En sólo 16 días tuvo listos 22 cañones, cientos de fusiles y miles de
municiones, que serían estrenados con todo éxito el 5 de abril de 1818, en el
definitivo combate de Maipú; tras el cual Beltrán recibió otro encargo del
Libertador: preparar lo más maravillosos
fuegos de artificio para celebrar la Independencia de Chile. Más tarde,
participó activamente en la provisión y mantenimiento del parque de artillería
de la campaña del Perú y fue designado por San Martín como Director de la
maestranza del Ejército Libertador. Se dio el gusto de entrar en Lima junto al
Libertador, aquella histórica capital desde donde salían las órdenes para
aniquilar poblaciones enteras. Tras el retiro de San Martín, Beltrán siguió
peleando a los órdenes de Bolívar. Instalado en el cuartel general de Trujillo,
el fraile volvió al intenso ritmo de producción y a los turnos rotativos de
trabajadores. Bolívar puso a prueba su eficiencia ordenándole la puesta a punto
y embalaje de unos mil fusiles y armas de puño en un plazo máximo de tres días.

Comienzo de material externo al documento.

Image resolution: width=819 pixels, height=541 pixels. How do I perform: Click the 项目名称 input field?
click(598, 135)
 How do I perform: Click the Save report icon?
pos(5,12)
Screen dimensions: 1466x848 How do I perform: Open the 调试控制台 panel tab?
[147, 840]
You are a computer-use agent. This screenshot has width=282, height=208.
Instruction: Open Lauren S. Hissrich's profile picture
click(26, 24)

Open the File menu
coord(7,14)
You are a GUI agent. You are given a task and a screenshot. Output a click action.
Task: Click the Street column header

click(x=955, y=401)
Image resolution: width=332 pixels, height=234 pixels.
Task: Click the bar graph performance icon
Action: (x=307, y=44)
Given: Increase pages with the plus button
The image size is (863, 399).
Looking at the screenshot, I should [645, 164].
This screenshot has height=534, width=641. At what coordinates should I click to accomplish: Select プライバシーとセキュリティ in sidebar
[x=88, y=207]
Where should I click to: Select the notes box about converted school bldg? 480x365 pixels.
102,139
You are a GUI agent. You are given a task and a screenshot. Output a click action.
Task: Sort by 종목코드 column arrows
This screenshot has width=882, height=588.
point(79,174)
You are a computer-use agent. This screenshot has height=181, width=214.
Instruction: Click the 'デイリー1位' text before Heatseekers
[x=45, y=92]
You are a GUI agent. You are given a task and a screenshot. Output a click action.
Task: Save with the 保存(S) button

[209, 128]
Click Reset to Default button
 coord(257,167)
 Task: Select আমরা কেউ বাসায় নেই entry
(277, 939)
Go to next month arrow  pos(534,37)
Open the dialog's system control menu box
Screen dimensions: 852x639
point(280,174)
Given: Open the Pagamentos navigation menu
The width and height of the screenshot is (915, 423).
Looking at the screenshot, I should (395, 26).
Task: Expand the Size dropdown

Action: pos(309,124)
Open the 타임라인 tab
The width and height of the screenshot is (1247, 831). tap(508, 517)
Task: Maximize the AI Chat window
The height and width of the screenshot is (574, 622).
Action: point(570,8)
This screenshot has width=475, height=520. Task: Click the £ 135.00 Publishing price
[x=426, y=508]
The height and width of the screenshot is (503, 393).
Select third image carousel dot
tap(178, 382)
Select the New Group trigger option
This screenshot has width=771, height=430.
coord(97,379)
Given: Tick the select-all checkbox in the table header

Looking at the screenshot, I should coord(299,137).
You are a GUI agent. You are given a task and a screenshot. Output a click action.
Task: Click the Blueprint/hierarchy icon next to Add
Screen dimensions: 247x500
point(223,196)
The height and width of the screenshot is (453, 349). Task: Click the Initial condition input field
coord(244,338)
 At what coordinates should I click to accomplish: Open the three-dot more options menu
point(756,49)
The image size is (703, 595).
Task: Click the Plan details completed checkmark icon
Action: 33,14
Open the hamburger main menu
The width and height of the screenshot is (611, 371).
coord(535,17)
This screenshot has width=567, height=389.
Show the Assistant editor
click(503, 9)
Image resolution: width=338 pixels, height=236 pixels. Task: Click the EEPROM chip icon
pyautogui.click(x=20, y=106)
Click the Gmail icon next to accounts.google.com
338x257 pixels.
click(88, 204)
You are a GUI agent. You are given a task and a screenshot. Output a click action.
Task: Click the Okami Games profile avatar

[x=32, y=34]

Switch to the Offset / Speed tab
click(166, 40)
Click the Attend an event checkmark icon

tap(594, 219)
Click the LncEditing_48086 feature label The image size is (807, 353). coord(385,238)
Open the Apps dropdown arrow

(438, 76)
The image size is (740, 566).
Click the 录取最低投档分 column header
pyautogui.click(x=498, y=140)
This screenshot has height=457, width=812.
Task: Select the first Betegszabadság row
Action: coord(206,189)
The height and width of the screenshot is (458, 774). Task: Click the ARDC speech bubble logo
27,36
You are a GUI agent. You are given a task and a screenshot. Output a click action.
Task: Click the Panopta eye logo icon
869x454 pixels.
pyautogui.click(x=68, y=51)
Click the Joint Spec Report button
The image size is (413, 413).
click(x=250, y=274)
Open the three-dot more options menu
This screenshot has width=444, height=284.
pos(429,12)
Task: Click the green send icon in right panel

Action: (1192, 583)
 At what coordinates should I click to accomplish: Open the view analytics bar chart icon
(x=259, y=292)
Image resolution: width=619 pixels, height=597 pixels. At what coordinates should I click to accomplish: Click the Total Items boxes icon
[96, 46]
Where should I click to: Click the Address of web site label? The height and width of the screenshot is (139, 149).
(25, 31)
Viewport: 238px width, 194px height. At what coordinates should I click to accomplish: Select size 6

Beltrán y su gente pusieron todo el empeño olvidándose del sueño. Al
octavo día todavía faltaba embalar algunas piezas cuando llegó Bolívar, quien
lo reprendió duramente y amenazó con fusilarlo. Fray Luis entró en una profunda
depresión y se encerró en su cuarto. Seguramente el episodio no lo era todo,
era aquella famosa gota de aquel famoso vaso. Años de lucha, de esfuerzos, de
no parar. La “melancolía”, como se
decía entonces, le fue ganando la partida y el suicidio apareció cada vez más
fuerte en sus pensamientos hasta que se transformó en acción. Se cercioró de
que todas las aberturas de su cuarto estuviesen bien cerradas, arrojó sobre el
brasero un producto químico que producía un vapor asfixiante y se acostó en su
cama a esperar aquella muerte que tantas veces había esquivado en los campos de
batalla de medio continente.
Pudo ser salvado a tiempo pero los médicos que lo atendieron lo
encontraron en un estado de total alteración mental. Deambuló delirando por las
callejuelas del pueblito de Huanchaco, hasta que fue rescatado por una familia
amiga. Pudo restablecerse y embarcarse hacia Chile. Volvió a cruzar la
cordillera y llegó a Buenos Aires justo a tiempo para incorporarse, con su
revalidado título de Teniente Coronel, a las tropas navales que se aprestaban a
combatir contra el Brasil y participó en el combate de Ituzaingó. Pero su
estado físico y espiritual se complicaban. Debió abandonar la campaña y
regresar a Buenos Aires. Luis Beltrán murió fraile y sin un peso a los cuarenta
y tres años, el 8 de diciembre de 1827.